Dennis Kennedy: British politicians can still prevent Brexit
MPs have an obligation to oppose leaving the EU if it will damage UK’s national interest
Liberal Democrat Sarah Olney, who is committed to voting against invoking article 50. Photograph: Carl Court/Getty Images
Is the Westminster parliament, the model for parliaments around the world, about to roll over and meekly consent to a fundamental reversal in policy that a majority of its members believe is contrary to the national interest, possibly disastrously so? Is the national interest instantly redefined by a one-off narrow vote in a referendum held after an extremely ll-informed debate?
Even before the supreme court has ruled on the need for parliament’s approval to proceed with Brexit, the House of Commons has given massive backing in December to two motions that amount to an endorsement of Mrs May’s decision to trigger article 50 by the end of March.
The Labour Party managed to win backing for some conditions, but there is no evidence of even a small minority of the hundreds of MPs who have long been strong supporters of UK membership of the EU having either the stomach or the principles to vote against the move.
We do have one English MP publicly committed to voting against invoking article 50.
But alas Sarah Olney, newly elected Lib Dem for the Richmond Park seat, weakened her principled stand by claiming that Richmond, by backing Remain in the June referendum, had given her “a mandate” to oppose article 50.
One may have sympathy for MPs whose constituencies voted Leave and who, in the present climate, are facing the possibility of deselection or defeat next time round.
Many Labour MPs will be looking at the rout of their party in the Sleaford byelection.
But what does it say of a parliamentarian who puts the saving of his own political skin ahead of what he still believes to be the national interest?
The man many regard as the greatest parliamentarian of them all, Edmund Burke, faced similar dilemmas as MP for Bristol in the 1770s, also over vital matters of trade.
The merchants of Bristol were at odds with Burke over his support for plans to ease restrictions on Irish trade with England.

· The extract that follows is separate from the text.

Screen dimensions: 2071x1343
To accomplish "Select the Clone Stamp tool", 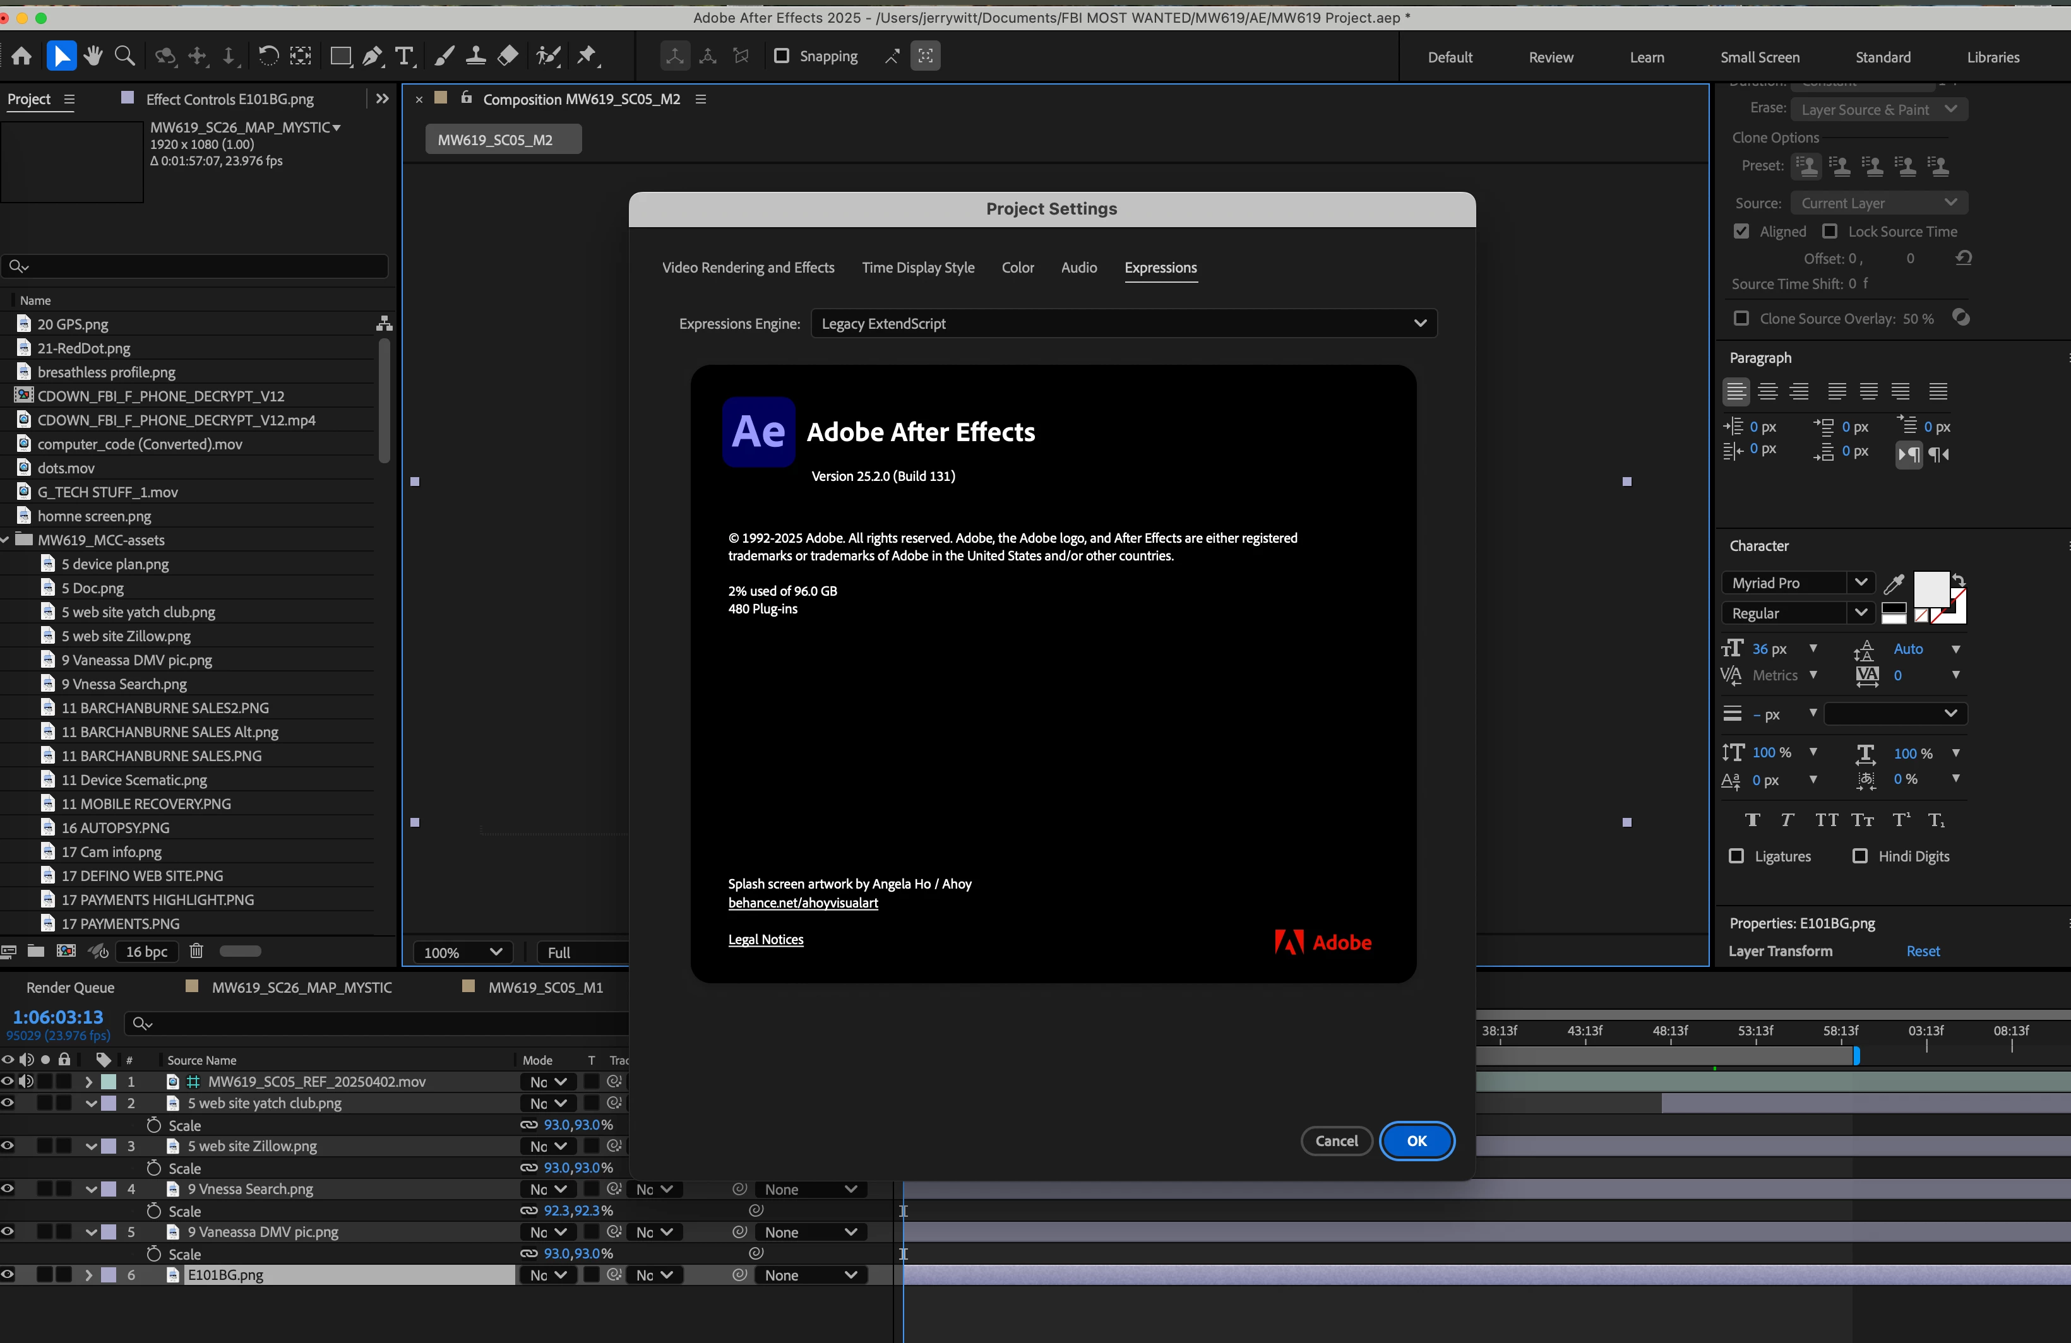I will [476, 57].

Burke’s view was that the measures were necessary in the national interest, and therefore overrode the particular concerns of Bristol.
He had set out his own views on the relationship between constituents and members in his address to the electors of Bristol in 1774.
On representations from constituents he said the member ought to hear these and consider them seriously, but when “instructions or mandates” were issued that the member “was bound blindly and implicitly to obey . . . though contrary to the clearest conviction of his judgment and conscience, these are things utterly unknown to the laws of this land, and . . . arise from a fundamental mistake of the whole order and tenor of our constitution”.
(When it was clear by 1780 that the electors of Bristol had had enough of his views, Burke stuck to his principles, quit Bristol and found another seat, admittedly a “pocket” borough where he had no problem with electors.)
Now the English and Welsh MPs who voted against the motion of December 7th are accused of “appalling arrogance” for “dismissing the public’s verdict” and of delivering “an insult to democracy” by the Daily Mail.
This equation of referendums with democracy, plus the implication that they are a superior form of it, is at odds with the history of the use of referendums to circumvent democracy by Hitler, Mussolini and others, and with the whole tradition of parliamentary government in the UK.
The first statutory recognition of national referendums came as recently as 2000 with the Political Parties and Referendums Act, though this merely laid down a framework as to how referendums should be run.
Separate legislation is still required for each UK-wide vote, specifying the question to be asked and other details.
The legislation authorising the Brexit vote made no reference as to how the result would be implemented, no suggestion that its decision would be mandatory, so leaving the reasonable assumption that it was advisory.
Does that in itself constitute a mandate for the biggest constitutional change in 43 years?
Last year, a committee of the House of Commons produced a report on options for UK constitutional reform, including a proposal that any change would require both a majority of people voting in a referendum and two-thirds of MPs.
In other words “the people” could have their say, but could not overrule parliament.
The idea that the July referendum settled, once and for all, the UK’s exit from the EU looks naive, as the complexities of a policy reversal of such fundamental importance emerge.
Bland assurances that there will be no return to a “hard” Border in Ireland look increasingly hollow, and there is almost total uncertainty as to what the overall trade relationship between UK and EU might be after Brexit.
So to keep repeating “Brexit is Brexit” and “the people have spoken” when we still have no clear idea of what it will really mean is inane and irresponsible.
What if article 50 is activated next March and thereafter it becomes clear that any deal emerging from the subsequent negotiations is going to be seriously damaging to the UK’s vital national interests? The time to ponder that question is before article 50 is triggered, not after, and the place to do so is in parliament.